Triggerfish in Hanauma Bay, Oahu, Hawaii
This defense can kill the fish another way, too. My sailor neighbor Bob told me he once saw a triggerfish stuck upright inside the mouth of a juvenile sea lion.
In raising its upper and lower spines, the fish had pierced the roof of the poor mammal’s mouth, meaning a slow death to both fish and sea lion.
The Hawaii biologist could pull on that reef triggerfish only because it was lodged in its hole head — and teeth — first. Triggerfish mouths are small but their jaws are powerful, and the teeth sharp and strong. These features enable the fish to crunch into small pieces their meals of snails, crabs and sea urchins.
Some triggerfish blow a stiff jet of water at sea urchins, tipping them over to get at the soft parts beneath.
Several of the larger species of triggerfish, which grow up to 2 1/2 feet long here and 3 feet in the South Pacific, can be dangerous to snorkelers and divers. Females dig shallow craters in sand or rubble, lay their eggs there and defend them with a mother’s passion.

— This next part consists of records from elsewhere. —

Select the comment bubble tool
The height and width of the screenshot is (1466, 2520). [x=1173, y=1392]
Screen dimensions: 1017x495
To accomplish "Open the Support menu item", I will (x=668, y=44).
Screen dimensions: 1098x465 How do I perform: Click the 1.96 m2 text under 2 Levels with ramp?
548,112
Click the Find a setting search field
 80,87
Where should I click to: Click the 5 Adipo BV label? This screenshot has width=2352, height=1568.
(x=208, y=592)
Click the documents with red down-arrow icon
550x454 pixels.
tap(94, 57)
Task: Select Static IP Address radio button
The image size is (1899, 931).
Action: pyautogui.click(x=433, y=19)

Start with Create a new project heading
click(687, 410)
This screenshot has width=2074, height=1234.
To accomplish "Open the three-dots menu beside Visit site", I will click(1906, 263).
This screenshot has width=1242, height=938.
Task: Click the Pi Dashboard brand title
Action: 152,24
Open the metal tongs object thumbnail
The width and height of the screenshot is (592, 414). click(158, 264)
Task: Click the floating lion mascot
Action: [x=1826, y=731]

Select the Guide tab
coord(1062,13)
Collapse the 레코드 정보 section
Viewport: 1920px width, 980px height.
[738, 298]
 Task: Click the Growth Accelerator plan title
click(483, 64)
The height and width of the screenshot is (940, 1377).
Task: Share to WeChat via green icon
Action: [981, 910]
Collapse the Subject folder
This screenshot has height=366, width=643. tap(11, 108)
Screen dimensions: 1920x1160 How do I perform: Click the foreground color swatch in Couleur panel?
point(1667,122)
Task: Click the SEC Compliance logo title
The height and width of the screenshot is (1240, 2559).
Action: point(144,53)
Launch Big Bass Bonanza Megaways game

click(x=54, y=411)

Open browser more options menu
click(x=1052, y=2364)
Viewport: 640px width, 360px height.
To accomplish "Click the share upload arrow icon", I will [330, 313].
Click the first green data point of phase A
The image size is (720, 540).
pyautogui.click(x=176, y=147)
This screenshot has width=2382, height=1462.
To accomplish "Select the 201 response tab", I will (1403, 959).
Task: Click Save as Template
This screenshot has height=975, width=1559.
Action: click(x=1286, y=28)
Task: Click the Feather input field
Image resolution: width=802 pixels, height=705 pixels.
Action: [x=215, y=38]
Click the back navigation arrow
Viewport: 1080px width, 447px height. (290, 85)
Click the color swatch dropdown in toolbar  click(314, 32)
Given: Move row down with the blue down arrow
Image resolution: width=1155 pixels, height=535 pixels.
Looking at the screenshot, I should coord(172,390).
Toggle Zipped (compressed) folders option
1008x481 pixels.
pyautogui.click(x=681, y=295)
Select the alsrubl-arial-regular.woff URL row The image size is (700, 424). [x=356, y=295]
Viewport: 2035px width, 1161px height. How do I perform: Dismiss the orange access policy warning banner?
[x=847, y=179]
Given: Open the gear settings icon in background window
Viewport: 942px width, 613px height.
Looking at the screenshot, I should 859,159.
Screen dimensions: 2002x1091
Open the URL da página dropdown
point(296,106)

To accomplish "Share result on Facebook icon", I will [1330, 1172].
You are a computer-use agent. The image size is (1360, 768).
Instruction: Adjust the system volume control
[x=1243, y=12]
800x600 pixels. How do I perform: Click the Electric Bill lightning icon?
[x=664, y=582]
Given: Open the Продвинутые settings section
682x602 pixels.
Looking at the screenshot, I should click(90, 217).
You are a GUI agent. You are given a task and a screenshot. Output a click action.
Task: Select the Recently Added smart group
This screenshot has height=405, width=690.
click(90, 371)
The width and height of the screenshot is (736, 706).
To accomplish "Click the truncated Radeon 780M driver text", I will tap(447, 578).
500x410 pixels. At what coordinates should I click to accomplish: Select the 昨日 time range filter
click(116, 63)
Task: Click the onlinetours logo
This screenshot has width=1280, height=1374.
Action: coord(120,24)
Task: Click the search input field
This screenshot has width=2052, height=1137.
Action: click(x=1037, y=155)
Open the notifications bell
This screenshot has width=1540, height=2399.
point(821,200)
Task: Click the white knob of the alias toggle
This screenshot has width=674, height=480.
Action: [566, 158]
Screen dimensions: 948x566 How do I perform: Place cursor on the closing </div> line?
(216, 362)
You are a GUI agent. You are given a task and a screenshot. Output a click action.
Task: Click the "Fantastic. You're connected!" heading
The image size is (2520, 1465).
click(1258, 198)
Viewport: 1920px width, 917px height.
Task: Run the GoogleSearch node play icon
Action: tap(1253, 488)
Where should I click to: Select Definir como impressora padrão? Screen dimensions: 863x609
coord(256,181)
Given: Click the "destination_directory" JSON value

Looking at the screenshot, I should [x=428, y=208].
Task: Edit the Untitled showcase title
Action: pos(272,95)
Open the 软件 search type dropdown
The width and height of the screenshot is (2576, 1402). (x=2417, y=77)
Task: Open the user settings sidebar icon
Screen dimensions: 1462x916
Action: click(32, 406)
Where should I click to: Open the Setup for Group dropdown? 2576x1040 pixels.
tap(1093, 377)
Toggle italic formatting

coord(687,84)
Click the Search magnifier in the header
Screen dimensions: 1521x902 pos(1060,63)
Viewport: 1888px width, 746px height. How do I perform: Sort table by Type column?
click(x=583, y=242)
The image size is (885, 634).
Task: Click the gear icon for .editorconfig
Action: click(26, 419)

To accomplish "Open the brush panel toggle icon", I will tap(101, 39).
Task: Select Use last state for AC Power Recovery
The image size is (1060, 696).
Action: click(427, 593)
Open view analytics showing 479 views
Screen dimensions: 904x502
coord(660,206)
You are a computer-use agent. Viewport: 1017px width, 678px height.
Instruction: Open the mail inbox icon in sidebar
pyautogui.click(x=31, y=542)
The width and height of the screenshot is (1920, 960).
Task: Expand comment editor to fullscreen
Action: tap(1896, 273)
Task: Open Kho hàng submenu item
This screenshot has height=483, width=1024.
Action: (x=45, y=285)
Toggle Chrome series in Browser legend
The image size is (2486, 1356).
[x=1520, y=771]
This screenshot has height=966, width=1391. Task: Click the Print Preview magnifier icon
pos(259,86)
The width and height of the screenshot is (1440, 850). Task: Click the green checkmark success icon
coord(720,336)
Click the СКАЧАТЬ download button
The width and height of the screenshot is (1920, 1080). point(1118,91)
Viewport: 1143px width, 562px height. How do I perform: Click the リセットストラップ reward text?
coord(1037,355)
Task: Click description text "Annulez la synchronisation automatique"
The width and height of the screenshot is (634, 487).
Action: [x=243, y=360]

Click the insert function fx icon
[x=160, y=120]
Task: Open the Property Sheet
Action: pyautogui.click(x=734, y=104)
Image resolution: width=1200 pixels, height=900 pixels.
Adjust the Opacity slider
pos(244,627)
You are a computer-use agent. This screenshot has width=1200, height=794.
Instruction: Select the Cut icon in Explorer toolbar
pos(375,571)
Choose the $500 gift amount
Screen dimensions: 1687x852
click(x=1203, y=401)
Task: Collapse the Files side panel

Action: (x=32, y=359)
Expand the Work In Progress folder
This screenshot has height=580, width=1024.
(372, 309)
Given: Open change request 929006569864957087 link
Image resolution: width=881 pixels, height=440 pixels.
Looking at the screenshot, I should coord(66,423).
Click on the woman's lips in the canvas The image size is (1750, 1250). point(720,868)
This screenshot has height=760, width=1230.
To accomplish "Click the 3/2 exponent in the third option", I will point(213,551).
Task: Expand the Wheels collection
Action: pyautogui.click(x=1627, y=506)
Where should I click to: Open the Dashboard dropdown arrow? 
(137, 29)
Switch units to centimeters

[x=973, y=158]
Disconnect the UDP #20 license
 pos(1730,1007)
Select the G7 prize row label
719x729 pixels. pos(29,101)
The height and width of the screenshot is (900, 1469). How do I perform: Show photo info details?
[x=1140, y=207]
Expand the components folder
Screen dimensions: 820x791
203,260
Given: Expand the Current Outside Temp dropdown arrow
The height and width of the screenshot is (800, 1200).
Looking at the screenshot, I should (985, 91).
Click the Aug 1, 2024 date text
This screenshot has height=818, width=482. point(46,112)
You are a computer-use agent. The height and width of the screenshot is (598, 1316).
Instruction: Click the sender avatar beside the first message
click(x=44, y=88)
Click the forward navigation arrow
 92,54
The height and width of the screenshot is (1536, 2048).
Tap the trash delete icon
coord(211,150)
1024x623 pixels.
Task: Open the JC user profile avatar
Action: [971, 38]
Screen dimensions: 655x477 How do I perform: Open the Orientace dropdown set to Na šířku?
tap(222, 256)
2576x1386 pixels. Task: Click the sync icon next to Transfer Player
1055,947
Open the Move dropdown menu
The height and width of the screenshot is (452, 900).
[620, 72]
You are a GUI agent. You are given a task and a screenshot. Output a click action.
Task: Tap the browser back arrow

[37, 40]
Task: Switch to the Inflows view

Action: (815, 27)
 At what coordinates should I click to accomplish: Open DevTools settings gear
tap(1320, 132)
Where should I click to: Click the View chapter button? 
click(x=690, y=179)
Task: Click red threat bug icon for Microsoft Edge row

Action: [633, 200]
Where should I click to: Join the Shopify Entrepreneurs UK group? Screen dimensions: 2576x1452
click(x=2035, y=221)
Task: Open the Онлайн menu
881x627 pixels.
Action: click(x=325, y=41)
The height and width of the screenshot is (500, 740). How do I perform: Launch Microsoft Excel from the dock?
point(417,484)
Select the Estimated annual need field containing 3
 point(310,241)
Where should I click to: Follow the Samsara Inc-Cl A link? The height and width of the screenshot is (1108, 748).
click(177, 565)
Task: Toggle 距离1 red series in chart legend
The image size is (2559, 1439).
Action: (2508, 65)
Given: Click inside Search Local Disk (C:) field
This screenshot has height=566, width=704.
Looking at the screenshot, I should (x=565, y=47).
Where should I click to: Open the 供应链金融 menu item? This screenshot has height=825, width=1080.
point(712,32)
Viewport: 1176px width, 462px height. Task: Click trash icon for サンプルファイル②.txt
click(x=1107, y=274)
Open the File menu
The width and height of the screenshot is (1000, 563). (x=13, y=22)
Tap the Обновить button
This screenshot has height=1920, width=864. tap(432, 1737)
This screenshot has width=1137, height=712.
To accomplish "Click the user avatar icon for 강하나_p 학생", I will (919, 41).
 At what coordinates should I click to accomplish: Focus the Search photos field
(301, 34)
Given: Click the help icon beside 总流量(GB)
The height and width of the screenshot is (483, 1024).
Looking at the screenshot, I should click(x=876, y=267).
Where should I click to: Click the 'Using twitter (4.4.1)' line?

In one of his many fish books, Hawaii biologist Jack Randall reports that he was bitten on the leg by a large female triggerfish. Another struck his camera when the fish deemed it too close for comfort.
People here along the Sea of Cortez consider triggerfish a delicacy. Heads and skeletons of these distinctly shaped fish litter camps along the shoreline.
During my snorkeling excursion near my neighbor’s boat, I spotted a 2-foot-long, fine-scale triggerfish, a species also found in Hawaii. But triggerfish here are heavily hunted and extremely wary, and it ducked into a hole before I could get a good look. I saw the all-gray fish up close later, though, when a local fisherman proudly showed me two triggerfish he’d just speared.
I feel safe sailing alone in the Sea of Cortez. Local residents are horrified by the drug war violence that is giving their country a bad name, and go out of their way to be friendly and helpful. The only guns and triggers I expect to see in this wildlife paradise are marine.